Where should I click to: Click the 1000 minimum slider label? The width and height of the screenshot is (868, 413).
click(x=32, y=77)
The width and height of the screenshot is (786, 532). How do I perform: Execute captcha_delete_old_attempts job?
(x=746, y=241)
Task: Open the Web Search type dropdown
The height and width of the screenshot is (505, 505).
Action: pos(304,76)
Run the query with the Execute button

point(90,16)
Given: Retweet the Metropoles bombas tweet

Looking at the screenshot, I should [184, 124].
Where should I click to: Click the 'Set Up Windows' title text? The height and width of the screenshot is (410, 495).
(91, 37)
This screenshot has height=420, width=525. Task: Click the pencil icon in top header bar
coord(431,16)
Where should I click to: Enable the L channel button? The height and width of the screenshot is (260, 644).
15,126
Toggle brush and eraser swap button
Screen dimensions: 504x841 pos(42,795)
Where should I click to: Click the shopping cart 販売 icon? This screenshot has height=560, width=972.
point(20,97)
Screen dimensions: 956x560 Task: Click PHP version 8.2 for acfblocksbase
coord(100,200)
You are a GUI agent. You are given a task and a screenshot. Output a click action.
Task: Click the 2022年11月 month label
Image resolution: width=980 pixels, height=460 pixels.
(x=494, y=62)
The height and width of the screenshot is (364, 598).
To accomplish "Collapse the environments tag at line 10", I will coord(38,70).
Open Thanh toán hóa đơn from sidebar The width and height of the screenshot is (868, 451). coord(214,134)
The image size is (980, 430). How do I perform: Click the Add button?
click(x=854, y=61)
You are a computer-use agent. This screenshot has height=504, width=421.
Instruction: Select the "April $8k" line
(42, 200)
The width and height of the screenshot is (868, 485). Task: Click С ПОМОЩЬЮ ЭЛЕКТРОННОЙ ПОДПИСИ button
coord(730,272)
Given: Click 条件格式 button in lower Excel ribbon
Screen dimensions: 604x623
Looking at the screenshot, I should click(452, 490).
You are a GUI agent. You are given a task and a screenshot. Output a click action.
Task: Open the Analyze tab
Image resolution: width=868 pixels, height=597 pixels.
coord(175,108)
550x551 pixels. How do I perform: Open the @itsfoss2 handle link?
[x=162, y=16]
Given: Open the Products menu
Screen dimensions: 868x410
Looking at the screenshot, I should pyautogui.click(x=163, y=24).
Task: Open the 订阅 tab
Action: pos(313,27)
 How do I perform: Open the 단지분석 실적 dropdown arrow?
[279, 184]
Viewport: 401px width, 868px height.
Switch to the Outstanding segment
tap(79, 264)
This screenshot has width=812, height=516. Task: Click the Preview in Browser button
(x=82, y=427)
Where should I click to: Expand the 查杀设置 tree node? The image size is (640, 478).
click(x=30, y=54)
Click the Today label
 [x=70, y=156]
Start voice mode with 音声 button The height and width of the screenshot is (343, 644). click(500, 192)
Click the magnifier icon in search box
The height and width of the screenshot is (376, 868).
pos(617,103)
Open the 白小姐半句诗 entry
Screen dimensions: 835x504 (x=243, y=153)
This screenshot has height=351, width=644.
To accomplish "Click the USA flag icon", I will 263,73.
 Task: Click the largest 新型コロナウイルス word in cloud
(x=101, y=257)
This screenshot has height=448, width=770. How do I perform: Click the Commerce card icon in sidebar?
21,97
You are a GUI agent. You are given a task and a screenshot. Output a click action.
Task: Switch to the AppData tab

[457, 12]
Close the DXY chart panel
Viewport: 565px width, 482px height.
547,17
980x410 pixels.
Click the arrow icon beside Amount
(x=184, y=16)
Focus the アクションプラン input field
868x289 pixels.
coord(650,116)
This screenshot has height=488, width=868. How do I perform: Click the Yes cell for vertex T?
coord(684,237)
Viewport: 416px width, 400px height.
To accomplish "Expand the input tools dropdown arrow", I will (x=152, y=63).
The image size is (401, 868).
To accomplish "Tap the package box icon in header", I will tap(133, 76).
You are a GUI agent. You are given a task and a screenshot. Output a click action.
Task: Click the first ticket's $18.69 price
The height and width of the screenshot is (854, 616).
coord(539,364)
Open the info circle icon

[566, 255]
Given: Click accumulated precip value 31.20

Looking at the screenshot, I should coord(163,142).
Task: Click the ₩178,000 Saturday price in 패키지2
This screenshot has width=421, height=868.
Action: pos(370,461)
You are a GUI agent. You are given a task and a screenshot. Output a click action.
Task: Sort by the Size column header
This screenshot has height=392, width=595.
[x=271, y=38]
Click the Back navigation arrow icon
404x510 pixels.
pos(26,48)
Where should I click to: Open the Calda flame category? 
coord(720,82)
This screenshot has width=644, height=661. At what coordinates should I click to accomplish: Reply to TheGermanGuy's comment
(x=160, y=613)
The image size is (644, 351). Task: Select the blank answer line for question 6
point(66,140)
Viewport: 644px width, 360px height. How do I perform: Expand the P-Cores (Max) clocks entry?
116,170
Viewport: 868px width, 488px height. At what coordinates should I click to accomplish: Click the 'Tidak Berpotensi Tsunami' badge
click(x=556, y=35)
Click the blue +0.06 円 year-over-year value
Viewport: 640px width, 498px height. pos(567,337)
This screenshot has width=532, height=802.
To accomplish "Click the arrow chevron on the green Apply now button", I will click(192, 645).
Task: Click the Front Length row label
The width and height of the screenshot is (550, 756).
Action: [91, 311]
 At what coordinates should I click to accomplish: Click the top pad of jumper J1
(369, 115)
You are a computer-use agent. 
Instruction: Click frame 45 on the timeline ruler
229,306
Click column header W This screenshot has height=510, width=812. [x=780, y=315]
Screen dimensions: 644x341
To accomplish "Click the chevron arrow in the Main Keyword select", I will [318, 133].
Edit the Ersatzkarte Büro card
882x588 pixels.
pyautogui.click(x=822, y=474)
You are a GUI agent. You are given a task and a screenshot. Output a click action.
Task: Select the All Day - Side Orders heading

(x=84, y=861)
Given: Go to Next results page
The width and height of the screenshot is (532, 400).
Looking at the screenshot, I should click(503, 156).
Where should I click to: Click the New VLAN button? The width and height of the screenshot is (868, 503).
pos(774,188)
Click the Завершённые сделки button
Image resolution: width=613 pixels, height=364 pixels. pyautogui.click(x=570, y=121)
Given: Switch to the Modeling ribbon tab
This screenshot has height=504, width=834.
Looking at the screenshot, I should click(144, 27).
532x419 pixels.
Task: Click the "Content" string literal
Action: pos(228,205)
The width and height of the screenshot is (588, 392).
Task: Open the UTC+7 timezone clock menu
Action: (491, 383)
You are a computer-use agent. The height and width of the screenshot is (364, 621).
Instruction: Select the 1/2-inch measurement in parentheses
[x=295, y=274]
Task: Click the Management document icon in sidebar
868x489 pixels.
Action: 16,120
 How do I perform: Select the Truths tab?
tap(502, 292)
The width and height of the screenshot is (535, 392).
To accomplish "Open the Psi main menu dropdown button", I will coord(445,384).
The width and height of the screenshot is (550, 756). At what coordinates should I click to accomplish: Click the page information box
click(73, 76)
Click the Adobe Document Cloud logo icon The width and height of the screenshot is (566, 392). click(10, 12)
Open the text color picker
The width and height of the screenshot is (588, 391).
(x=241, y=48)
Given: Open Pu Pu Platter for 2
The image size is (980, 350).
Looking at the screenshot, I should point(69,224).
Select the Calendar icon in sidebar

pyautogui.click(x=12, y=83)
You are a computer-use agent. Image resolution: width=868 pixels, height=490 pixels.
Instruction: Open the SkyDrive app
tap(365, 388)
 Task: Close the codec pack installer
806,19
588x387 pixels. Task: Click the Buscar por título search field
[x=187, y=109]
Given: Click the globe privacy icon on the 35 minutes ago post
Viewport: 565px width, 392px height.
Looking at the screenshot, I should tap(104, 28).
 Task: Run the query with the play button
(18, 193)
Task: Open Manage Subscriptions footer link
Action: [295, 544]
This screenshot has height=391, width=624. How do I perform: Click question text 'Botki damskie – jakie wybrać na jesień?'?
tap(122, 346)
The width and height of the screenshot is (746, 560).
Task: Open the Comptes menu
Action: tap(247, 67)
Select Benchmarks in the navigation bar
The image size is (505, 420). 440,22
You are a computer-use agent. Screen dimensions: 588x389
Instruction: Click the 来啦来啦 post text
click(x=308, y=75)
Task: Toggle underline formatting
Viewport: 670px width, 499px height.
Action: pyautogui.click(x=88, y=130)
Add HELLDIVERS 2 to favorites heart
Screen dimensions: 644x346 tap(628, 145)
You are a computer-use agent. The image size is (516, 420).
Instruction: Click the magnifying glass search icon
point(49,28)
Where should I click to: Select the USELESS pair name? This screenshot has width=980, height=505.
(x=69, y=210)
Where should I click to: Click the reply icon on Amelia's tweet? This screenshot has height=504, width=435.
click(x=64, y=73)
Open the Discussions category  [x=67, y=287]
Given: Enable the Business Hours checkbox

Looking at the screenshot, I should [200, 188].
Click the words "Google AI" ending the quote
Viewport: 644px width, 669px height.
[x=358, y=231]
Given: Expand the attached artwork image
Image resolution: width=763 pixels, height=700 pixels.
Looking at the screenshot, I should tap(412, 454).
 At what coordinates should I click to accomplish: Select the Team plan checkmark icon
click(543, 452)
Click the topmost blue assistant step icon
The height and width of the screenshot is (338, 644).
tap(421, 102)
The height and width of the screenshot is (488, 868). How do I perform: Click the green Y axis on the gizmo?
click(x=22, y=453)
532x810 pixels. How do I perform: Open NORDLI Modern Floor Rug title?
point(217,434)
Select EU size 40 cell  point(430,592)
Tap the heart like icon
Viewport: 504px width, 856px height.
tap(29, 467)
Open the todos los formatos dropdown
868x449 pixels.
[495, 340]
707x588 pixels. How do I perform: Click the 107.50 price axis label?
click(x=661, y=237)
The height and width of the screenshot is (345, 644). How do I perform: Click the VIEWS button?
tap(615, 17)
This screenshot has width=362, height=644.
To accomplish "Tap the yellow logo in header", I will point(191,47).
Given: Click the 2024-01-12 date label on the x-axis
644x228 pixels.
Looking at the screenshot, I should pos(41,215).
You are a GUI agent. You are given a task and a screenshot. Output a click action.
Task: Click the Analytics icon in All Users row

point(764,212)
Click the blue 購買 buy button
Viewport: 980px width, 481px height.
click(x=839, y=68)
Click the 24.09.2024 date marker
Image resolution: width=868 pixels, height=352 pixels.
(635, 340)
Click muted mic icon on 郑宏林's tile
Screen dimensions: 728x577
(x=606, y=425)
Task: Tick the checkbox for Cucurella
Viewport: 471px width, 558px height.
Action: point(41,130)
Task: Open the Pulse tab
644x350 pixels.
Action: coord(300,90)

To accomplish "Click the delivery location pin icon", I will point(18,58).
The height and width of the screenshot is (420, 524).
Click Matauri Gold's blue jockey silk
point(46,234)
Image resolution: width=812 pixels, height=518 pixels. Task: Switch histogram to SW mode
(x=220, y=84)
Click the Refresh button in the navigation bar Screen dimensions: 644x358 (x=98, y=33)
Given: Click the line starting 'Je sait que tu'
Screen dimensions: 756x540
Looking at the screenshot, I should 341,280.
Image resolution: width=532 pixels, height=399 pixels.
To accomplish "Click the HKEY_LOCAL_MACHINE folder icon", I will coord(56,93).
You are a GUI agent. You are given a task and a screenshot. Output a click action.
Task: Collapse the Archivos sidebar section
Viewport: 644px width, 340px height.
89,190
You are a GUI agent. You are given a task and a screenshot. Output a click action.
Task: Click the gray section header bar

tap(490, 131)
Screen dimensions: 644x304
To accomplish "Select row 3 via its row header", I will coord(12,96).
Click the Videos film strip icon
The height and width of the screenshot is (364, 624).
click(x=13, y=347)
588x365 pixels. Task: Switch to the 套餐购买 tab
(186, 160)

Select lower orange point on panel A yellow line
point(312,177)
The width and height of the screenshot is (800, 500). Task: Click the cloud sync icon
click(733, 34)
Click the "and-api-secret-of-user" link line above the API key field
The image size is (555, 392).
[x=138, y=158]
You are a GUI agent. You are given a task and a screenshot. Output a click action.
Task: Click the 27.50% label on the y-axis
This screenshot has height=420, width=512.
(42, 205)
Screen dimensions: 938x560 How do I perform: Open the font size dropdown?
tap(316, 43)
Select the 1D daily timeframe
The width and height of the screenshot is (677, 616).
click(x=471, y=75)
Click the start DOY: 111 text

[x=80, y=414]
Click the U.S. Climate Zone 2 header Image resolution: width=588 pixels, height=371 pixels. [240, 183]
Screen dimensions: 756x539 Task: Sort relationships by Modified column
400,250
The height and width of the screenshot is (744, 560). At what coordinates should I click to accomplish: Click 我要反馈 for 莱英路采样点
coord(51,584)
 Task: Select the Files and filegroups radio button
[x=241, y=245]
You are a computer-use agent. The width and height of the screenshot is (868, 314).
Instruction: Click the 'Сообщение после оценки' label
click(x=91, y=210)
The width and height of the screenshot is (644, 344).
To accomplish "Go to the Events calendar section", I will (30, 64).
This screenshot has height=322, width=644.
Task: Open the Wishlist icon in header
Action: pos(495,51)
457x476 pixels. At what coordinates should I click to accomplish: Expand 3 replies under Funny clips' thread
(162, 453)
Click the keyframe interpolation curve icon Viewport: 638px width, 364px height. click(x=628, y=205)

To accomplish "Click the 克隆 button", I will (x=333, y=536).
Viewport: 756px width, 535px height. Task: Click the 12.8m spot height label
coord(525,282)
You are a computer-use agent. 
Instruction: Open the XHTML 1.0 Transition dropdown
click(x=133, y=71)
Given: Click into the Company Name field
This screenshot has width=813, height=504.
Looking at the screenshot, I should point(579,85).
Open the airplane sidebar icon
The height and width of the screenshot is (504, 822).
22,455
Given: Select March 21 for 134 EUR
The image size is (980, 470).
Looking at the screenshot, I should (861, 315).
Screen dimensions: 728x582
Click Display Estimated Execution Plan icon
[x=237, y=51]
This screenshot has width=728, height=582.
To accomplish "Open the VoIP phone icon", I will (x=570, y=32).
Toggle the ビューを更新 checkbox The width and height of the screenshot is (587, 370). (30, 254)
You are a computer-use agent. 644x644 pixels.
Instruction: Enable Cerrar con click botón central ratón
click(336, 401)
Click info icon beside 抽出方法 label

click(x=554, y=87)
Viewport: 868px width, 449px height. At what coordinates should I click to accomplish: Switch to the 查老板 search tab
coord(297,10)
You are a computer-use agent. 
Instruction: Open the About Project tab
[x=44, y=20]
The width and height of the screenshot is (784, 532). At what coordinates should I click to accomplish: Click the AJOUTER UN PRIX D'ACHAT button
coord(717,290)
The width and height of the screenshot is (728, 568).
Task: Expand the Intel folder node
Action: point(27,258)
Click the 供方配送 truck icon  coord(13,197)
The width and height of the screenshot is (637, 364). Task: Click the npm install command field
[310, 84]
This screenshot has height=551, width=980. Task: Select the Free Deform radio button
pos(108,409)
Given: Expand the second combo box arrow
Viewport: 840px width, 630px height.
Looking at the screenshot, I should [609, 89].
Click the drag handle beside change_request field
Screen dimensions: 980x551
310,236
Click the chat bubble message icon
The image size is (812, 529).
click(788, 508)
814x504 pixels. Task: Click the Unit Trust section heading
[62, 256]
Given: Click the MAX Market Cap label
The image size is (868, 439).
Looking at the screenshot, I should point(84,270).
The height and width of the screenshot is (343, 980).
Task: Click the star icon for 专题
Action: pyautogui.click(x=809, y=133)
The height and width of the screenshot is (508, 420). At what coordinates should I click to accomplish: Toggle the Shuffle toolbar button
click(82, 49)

────

**What you will do**
Would you give the number of lines above that hold "date"? Only the number is needed.

**Exercise result**
2